Qui sta racchiuso il «mistero» che gli apostoli chiedono che sia svelato.
È in verità il mistero più grave della vita umana in terra: la coesistenza del bene e del male, e l’apparente impotenza di Dio che non stronca i malfattori.
La logica umana conclude: se Dio può e non vuole, è complice; se non può non è onnipotente.
Gesù garantisce tre cose: il male non viene da Dio ma dal nemico; Dio vuole il bene e aborrisce il male; un giorno renderà giustizia agli operatori del bene col premio, e agli operatori del male con il castigo.
La spiegazione di Gesù contiene una raccomandazione ai buoni: abbiate pazienza e confidate nell’amore e nella giustizia di Dio; e una raccomandazione ai frettolosi: la giustizia sarà fatta non in terra ma in cielo. E contiene anche una consolante rivelazione: certa zizzania di oggi sarà grano buono domani.
Quanti pubblicani e peccatori, quante prostitute, quanti rinnegatoli come Pietro avranno un posto privilegiato nel cielo?

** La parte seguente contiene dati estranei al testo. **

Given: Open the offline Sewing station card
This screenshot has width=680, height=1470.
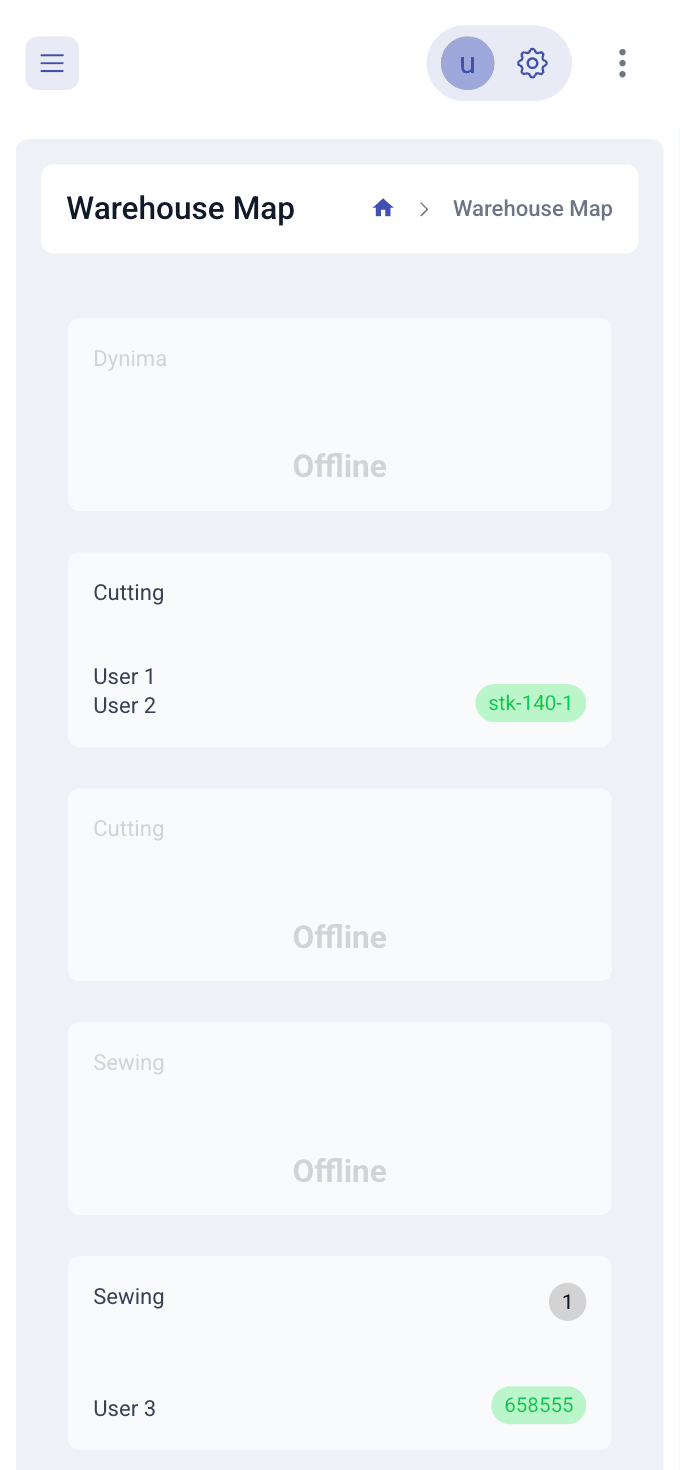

La parabola della zizzania va contro coloro che giudicano e condannano, contro coloro che si scandalizzano del male degli altri, e contro i farisei, che siamo tutti noi!
Gesù parla chiaramente di un «nemico» che semina zizzania, li dove Dio ha seminato il grano buono.
Il nemico è satana e i suoi paladini.
Coloro che hanno accettato di aver pazienza nei riguardi di coloro che oggi sono zizzania e domani grano buono, forse si chiedono perché aver pazienza con satana e perché Dio non distrugge almeno lui.
Gesù non ce l’ha spiegato. Ma ci ha detto che satana non può arrecare nessun danno serio al Regno di Dio, il quale crescerà continuamente fino a divenire un albero grande e fino a fermentare tutta l’umanità.
Con le due parabole del granello di senapa e del lievito, Gesù garantisce che «il nemico» può solo seminare zizzania e nulla più.
Se avesse potuto, satana avrebbe già distrutta la Chiesa nei duemila anni di storia cristiana.
Infatti, la vittoria resta assicurata al seme ed al lievito, perché simboleggiano il Regno di Dio, eterno e universale: il seme divenendo albero si espande e occupa, il lievito trasforma; il seme-albero dà gioia agli uccellini, il lievito dà gusto all’uomo; il seme- albero si riferisce all’espansione geografica del Regno, il lievito alla penetrazione profonda nei cuori.